Problem –
Could you transcribe exactly the lines from the one containing "This screenshot has height=669, width=1024." through the last line of the records below, leaving out the pictures?

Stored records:
- - - - -
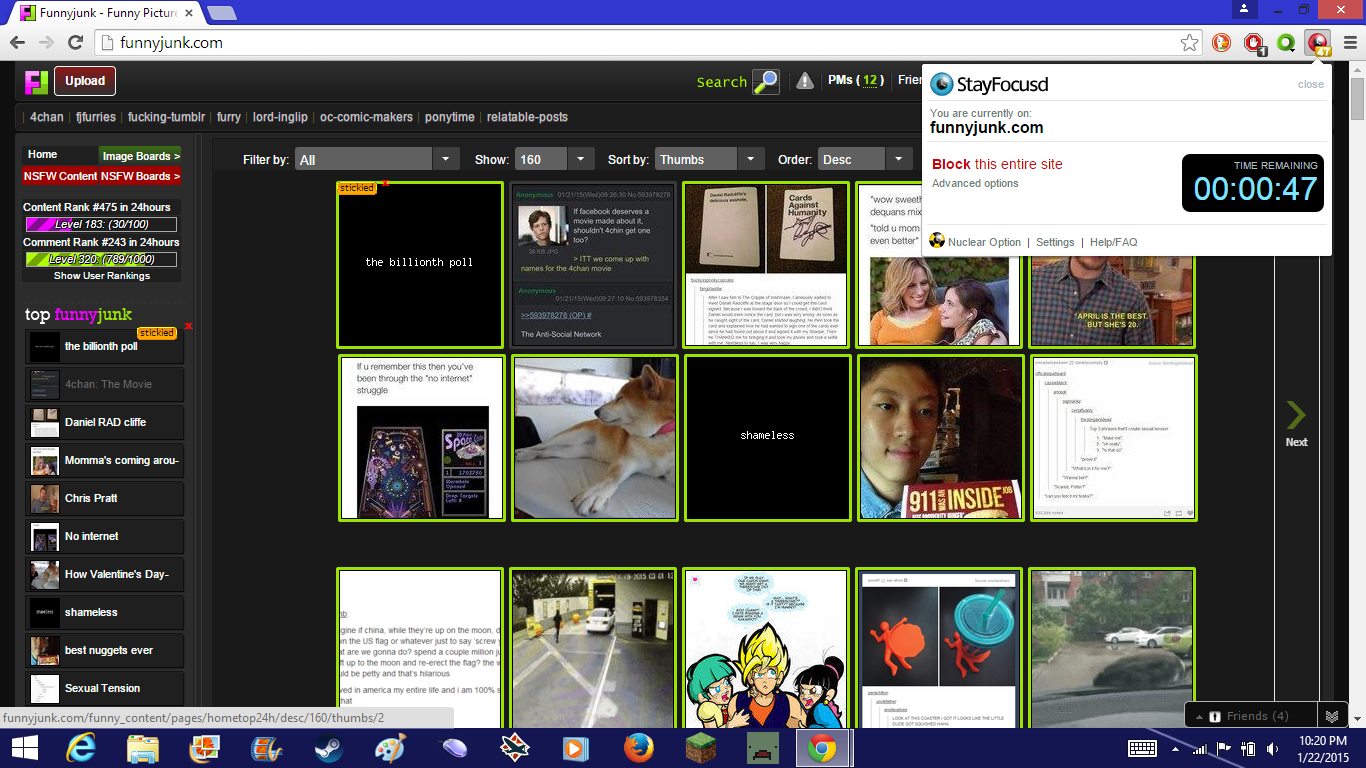The width and height of the screenshot is (1366, 768).
Task: Click the FunnyJunk logo icon
Action: click(x=37, y=81)
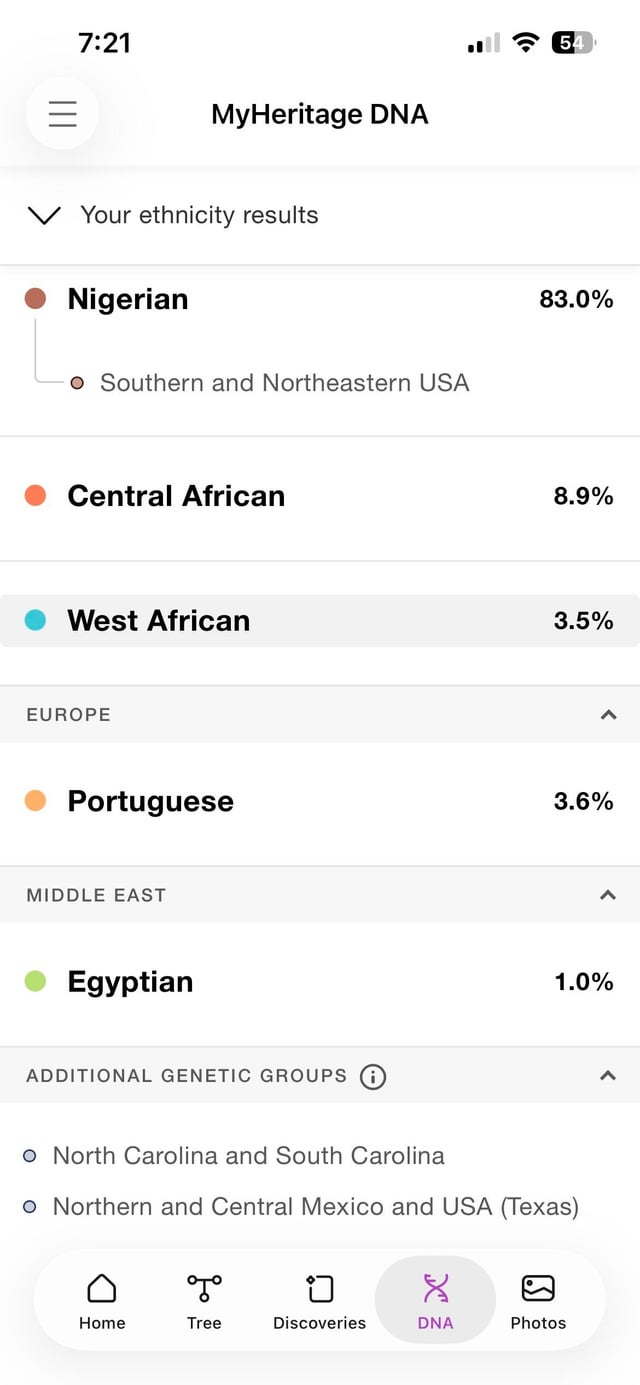The height and width of the screenshot is (1385, 640).
Task: Open North Carolina and South Carolina group
Action: 247,1155
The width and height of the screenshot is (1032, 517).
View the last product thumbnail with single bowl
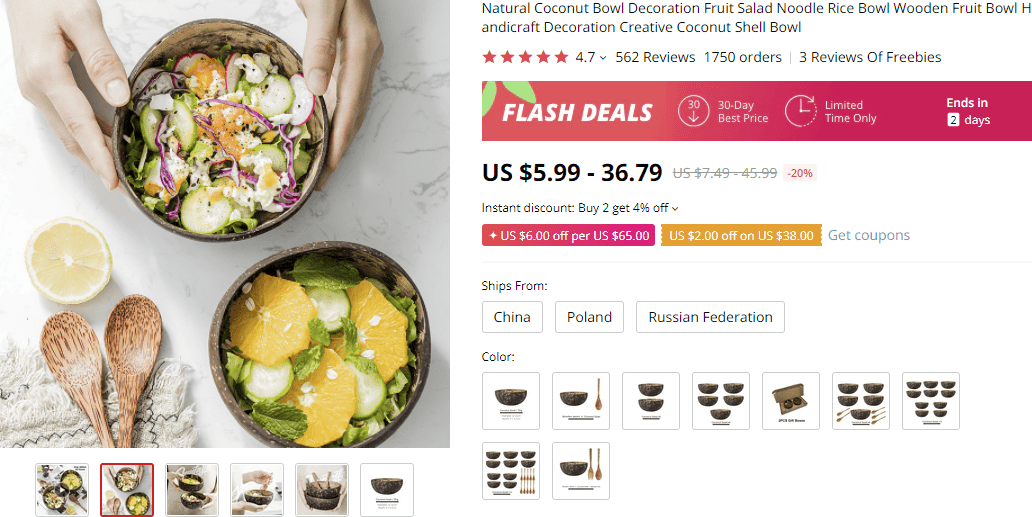tap(387, 490)
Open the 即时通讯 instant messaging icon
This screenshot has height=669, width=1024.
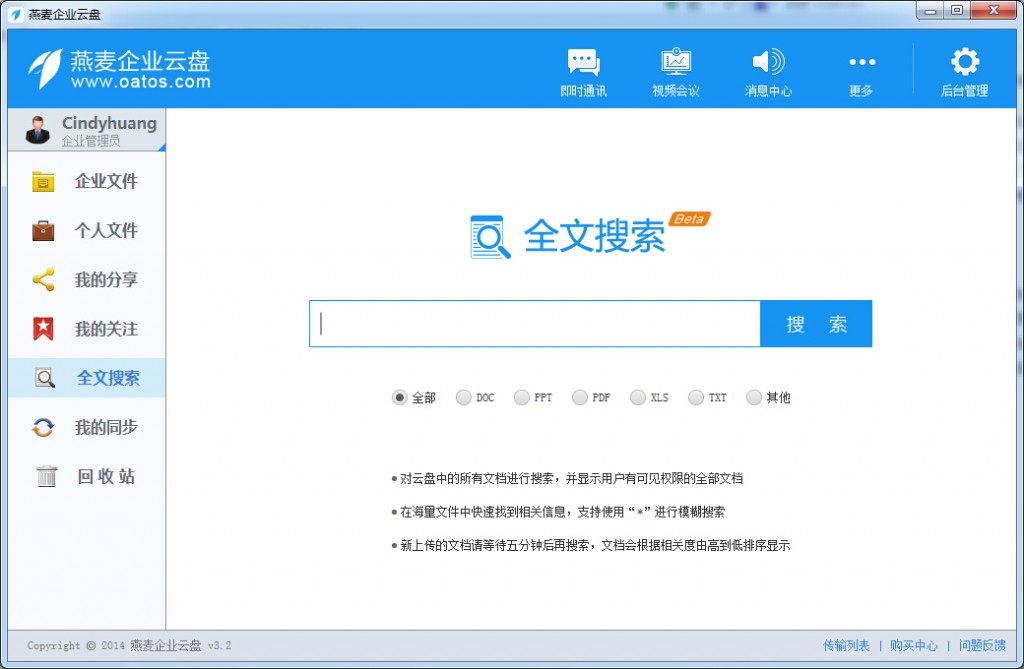point(584,62)
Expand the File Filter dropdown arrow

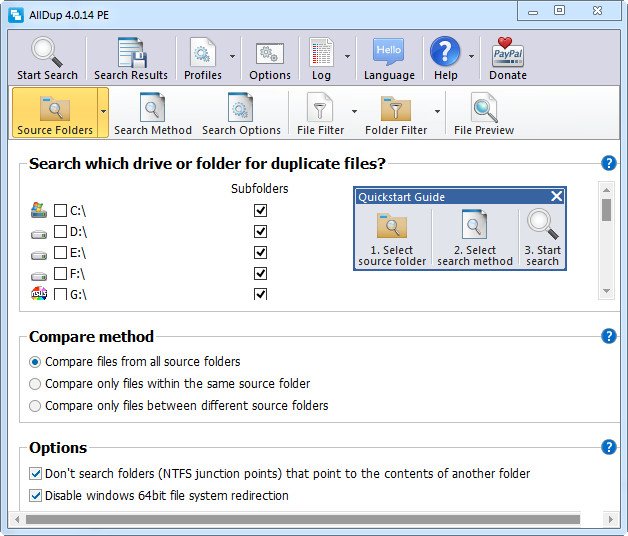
- - - - -
Task response –
This screenshot has height=669, width=1024.
point(584,62)
Expand the File Filter dropdown arrow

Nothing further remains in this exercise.